In particular, they all have the patience that successful value investors should have. They have maintained regular communication for many years.  

Caret likes stocks that are growing in profit, but added, “If a company's profits have been increasing for 15 years, the next year is likely to be worse.”   

“I love reading a good balance sheet. I get lots of annual reports. I've watched them all, and at least have a quick look. If the equity ratio in the statement is very low, or the current ratio is very low, I won't look further.

I don't want to see the word debt, and the current ratio must be at least 2. If this is a utility company, I would like to see reasonable financial ratios, favorable market segments, and a good regulatory climate.”

4. Owner management

“Another important criterion for me is that management must own a significant percentage of the company's shares. I have passed a letter with the chairman of National Gypsum (National Gypsum). He had 20,000 shares of the company, but they were all sold by him for $20.

Today, so many stocks are worth a lot of money, but they only sold for 400,000 dollars at the time. I noticed that the company's president only had 500 shares of the company, so I wrote a letter to the company's chairman. However, I was shocked by the response: 'How much stock Mr. Brown owns is his own business; no one else cares. '

I totally disagree with this view. A company executive should invest at least one year's salary in company stocks. If he doesn't have that much loyalty to the company, he shouldn't be the company's main manager.

If they don't want this stock themselves, why should I buy it?” Caret countercriticized and added that he always uses letters of attorney signed by shareholders to find companies with large insiders.  

“Commercial principles are principles, and it is dangerous to deviate from them. Some people are savvy enough to do this, such as fast in and out, but there are very few people like that.

I've read a report that studies the average lifespan of margin accounts for securities trading. The average lifespan of these accounts is only two or three years. There was a customer who persisted for 13 years before losing all of his money, and his initial capital was several million dollars.

5. 12 mottos

Regarding investment principles, Caret has 12 mottos:

1. Hold more than 10 stocks, and these stocks must cover 5 different industries.

2. Every security held is revalued at least once every 6 months.  

3. Securities accounting for more than half of total assets must be guaranteed to be profitable.  

4. Earnings should be the last factor to consider when analyzing any stock.

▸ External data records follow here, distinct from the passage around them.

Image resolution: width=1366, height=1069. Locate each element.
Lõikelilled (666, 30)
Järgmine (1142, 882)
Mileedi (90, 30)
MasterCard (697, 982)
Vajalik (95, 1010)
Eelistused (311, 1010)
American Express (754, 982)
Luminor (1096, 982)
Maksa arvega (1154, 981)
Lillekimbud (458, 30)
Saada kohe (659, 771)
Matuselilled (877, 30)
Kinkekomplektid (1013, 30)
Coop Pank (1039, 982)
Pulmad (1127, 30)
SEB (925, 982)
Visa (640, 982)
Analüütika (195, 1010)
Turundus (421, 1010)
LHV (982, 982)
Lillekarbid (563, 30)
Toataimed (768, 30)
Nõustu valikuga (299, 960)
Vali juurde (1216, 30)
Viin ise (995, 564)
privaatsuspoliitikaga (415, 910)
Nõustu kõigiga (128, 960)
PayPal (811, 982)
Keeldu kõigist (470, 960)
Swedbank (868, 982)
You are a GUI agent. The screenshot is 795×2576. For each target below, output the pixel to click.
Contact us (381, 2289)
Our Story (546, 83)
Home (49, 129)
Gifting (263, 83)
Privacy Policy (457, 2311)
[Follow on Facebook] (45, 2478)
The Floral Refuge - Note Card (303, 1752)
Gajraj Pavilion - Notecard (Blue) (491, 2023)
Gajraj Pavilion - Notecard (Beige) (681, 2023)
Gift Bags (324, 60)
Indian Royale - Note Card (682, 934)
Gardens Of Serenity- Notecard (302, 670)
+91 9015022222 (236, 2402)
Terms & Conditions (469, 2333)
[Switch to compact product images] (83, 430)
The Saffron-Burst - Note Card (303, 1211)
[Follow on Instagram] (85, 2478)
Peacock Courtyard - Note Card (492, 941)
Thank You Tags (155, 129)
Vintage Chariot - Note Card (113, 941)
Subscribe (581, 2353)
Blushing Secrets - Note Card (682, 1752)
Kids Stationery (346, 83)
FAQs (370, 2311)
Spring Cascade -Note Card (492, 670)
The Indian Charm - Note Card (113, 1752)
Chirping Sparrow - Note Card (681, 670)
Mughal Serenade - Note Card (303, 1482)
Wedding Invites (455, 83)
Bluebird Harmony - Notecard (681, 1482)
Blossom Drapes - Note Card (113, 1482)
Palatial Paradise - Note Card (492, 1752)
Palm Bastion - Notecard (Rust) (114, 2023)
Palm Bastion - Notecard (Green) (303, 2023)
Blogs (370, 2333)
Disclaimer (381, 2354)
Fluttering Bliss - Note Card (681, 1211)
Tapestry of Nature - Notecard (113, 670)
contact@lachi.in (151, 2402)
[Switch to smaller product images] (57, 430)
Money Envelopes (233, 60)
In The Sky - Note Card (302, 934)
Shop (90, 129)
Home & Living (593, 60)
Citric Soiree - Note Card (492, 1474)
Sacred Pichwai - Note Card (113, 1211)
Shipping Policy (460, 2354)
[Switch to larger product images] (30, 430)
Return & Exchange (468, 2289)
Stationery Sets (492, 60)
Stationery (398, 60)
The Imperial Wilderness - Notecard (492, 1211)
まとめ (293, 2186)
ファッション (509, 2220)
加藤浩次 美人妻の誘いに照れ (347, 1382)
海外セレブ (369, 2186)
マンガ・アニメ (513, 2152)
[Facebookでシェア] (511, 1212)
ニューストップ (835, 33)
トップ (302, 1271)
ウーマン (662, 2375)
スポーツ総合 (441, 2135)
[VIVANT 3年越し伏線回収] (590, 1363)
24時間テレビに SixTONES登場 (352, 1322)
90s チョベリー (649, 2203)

5. Handle losing positions decisively, but don't rush to close profitable positions.

6. Don't invest more than 25% of your capital into securities you don't know enough about.  

7. Dodge “inside information” like a plague.  

8. Look for facts, not others' opinions.  

9. When valuing securities, don't rely too much on those rigid formulas.  

10. When the stock market is running high, interest rates are rising, and the economy is booming, at least half of the capital should be invested in short-term bonds. 

11. Borrow as little as possible or only when the stock market is sluggish, interest rates are low or falling, and the economy is in a slump.

12. An appropriate proportion of capital should be used to buy long-term stock call options for companies with very optimistic prospects.

Editor/jayden

The translation is provided by third-party software.